DETAILED DESCRIPTION OF THE INVENTION Although the operator trunk group selection means dislosed herein is compatible with any private branch exchange wherein any one of a plurality of trunk circuits is connectable to any one of a plurality of operator consoles through some common control means, the invention may be most easily described in the context of a specific system. Accordingly, the invention will be presented in connection with the PBX which is described in detail in the copending application already referred to under Background Of The Invention. Other relevant copending applications for the same inventors and assignee are, Private Automatic Branch Exchange Service Circuit Complex (now US. Pat. No. 3,769,462) which describes the overall system operation, particularly the common control means regarding calls outside the PBX and Operator Loop Complex (Ser. No. 293,752), now U.S. Pat. No. 3,816,665, which details the operations for establishing telephone connections to the PBX operators via the operator consoles. The latter will now be briefly described with reference to FIG. 1 which shows the relevant portion of the system in block form. To facilitate the readers understanding with regard to the aforementioned cross references, the same terminology used therein will be employed throughout the present application.

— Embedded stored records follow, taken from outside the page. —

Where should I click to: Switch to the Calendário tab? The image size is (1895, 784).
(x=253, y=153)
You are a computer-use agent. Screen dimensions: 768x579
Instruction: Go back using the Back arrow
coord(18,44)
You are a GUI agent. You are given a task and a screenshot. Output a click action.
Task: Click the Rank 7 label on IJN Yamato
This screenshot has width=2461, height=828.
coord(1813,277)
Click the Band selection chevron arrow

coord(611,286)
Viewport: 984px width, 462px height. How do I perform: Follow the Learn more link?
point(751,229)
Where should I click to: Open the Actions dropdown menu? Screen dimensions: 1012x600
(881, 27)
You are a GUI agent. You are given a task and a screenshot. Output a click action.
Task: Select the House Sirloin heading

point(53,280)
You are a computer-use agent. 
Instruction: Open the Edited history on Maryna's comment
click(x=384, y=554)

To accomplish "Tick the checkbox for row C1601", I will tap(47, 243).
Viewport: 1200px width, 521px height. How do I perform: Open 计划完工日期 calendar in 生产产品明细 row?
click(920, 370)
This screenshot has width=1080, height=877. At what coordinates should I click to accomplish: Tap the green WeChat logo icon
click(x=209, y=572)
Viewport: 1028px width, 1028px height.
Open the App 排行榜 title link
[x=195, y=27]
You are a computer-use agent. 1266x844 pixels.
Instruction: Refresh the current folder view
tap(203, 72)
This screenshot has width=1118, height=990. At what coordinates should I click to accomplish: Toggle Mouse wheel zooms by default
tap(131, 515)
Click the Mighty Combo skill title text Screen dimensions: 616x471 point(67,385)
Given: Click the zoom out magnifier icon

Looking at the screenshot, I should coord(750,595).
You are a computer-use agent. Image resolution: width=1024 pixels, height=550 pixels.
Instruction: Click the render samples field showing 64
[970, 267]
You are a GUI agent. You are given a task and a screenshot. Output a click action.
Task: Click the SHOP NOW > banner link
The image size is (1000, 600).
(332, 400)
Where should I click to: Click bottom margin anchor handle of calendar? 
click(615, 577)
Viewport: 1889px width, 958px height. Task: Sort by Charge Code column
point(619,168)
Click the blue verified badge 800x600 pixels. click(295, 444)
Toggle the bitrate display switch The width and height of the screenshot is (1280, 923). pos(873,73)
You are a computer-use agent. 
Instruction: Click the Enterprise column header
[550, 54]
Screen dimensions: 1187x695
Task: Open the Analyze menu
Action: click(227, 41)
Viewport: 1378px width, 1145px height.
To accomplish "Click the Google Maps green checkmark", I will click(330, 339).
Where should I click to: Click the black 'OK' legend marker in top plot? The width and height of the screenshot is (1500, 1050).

As shown in FIG. 1 the PBX has a plurality of trunk circuits 12, which may be of various types, and a plurality of operator consoles 14 with a multistage network 16 for connecting any trunk circuit 12 to any console 14. Each console is attended by an individual PBX operator. Each connection to an operator console 14 is made through and under the control of an individual position circuit 18 associated therewith and one of a plurality of loop circuits 20 associated with the position circuit 18. Each position circuit 18 and its associated loop circuits 20 comprise a control circuit dedicated to an individual console 14 for receiving and responding to supervisory and control signals from both the system and the PBX operator of the console necessary for establishing and maintaining connections thereto. An individual rotary 22 is provided for each group of loop circuits 20 for preselecting an idle one via leads RT for servicing the next connection request to be received.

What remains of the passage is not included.